Unicorn Venus

Yesterday I had a nightmare that I was forced to consume one of those Starbuck unicorn drinky thingies, as my youngest goddaughter calls them. I woke feeling sick, and not just because the combination of neon food coloring, glitter dust, cream, white sugar, and mango and mocha syrups would put me in all kinds of hospitals. That wrongheaded beverage represents everything toxic and fake in our dystopia right now—especially in our reality TV White house.

Officially, Venus retrograde is over but we’re in its shadow until May 18, which means we’re still wearing Venus Retrograde goggles. Our aesthetics are off, diplomacy is impaired, love connections are misfiring, and bank balances are at an all-time low. It doesn’t help that, with Mercury retrograding in bratty Aries, checks are getting lost in the mail and airlines are throwing cosmic temper tantrums.  We even have a Retrograde President—a unicorn drinky thingie president*, if you want to get technical about it.

Personally, I’ve never been puffier nor less employed, and I just can’t get my bearings. It took a hot minute, for example, before I realized it wasn’t just the unicorn frappuccino dream making me sick yesterday morning. This month’s periodic table** had arrived in such a Carrie maelstrom that my pretty bedding and favorite nightgown were a dark, sticky mess, and when I went to fetch stain remover, I saw that the contractors renovating my building had painted the gorgeous glass window above my apartment door a fecal brown.

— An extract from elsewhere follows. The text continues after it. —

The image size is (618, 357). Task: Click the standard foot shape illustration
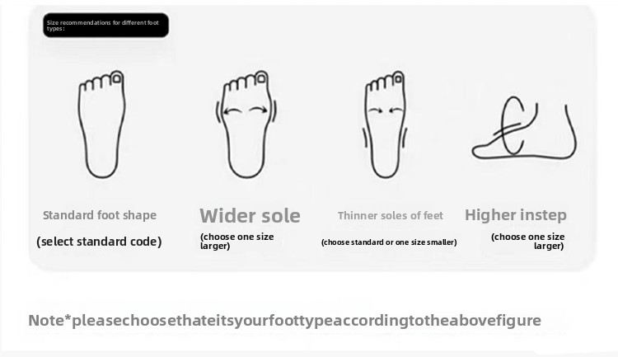coord(101,124)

Man, do I miss Venus. As Bez said, “I hadn’t realized how much I relied on her to get through the day until she went on sabbatical.” My advice? Clean your house, close your wallet, and say please and thank you at every turn.

*It pains me to refer to Donald J. Trump as our President but, hashtags notwithstanding, it’s not doing anyone any favors to pretend otherwise.
**my favorite euphemism

"All, everything I understand, I understand only because I love."